After all this time,i believe him very much.I never stop him doing whatever he wants.I never suspicious his doing.& i tried to hide my jealousy.But why can't he believe in me?Why can't he just stop his jealousy?I told him everything even my chatting friend bcoz' i don't want him to get suspicious but i never though that he will use this against me.Now i understand why my x-colleague once said,after this i'll never tell things that happen in the office to my husband bcoz' someday he'll use it against me.
I'm just doing my job.I've been paid to do my jobs.I always late to the office & went back on time.I went back for lunch more than expected time.Since yesterday i had urgent things to finish,i went back late.So,why can't he just understand that?

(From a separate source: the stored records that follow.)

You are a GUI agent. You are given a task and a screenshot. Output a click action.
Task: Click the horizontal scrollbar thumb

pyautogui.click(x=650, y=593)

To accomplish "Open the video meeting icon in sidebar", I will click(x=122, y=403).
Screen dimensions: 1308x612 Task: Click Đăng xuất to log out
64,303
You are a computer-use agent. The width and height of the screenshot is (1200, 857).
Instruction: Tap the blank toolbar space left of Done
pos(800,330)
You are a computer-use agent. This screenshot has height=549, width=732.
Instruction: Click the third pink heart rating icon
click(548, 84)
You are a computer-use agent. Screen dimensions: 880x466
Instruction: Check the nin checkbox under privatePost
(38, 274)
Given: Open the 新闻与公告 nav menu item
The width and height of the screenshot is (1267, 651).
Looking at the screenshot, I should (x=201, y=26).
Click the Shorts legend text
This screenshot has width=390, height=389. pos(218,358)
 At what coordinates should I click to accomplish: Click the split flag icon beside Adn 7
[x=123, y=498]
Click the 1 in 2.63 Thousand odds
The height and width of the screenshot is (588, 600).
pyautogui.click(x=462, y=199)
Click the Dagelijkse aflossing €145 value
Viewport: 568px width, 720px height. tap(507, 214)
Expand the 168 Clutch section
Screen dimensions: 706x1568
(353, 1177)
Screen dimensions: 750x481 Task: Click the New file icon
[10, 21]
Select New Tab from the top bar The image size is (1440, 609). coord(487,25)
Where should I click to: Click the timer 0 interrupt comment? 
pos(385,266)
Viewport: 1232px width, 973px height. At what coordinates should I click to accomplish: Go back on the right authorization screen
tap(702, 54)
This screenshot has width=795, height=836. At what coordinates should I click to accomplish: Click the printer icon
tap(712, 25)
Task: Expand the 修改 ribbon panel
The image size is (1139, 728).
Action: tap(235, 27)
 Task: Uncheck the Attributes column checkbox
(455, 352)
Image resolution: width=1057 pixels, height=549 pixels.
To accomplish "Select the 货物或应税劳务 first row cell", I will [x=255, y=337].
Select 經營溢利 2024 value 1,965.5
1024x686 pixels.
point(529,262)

I cried for hours.He didn't seems to console me as usual.I hide myself in the store room bcoz' i just can't see his face.I really mad at him of accusing me.What,he thinks me a bitch?He kept on asking (actually accusing) me.When i didn't say anything,he got really mad.He started to throw things.But when he started mocking me,i can't stop myself of throwing whatever things i saw infront of me.I know he was shocked of my reactions.At that time,i got really mad & i just couldn't keep quiet anymore.
I told him i'm gonna send my resign letter today.I don't want to work anymore bcoz' he seems couldn't believe in me.He seems suspicious of what i'm doing at the office.So,to stop this nonsense,it's better if i stay at home.Stop meeting others,stop talking to others, if that all he wants.He can keep me for himself only.I'm happy to stay at home bcoz' i'm tired of working.I've been working for so long but still i had nothing.I can't even eat food i like.I can't even buy cloths i love.Not even a hp or car.I think,it's better if he works alone & i stay at home to be a fulltime housewife.
Last night,it seems like both of us don't want to quit.Me?I know,he used to say i'm a very hardheaded person;not easy to surrender/give up on arguments.I realized that & i tried to be more lenient/softhearted.But this time i just couldn't do it as i'm innocent.I had done nothing wrong.I just didn't care if he wants to prolong this argument.I know,i'm stupid bcoz' i nearly did something foolish last night.I didn't mean it.I just want to threaten him.& u know what,i succeed.
At last,he tried to comfort me.I know,he had come to his conciousness.But i just couldn't accept it.He had broke my heart very bad.I went to sleep with the tears & sob.I just didn't know how to face him today as my heart still hurt.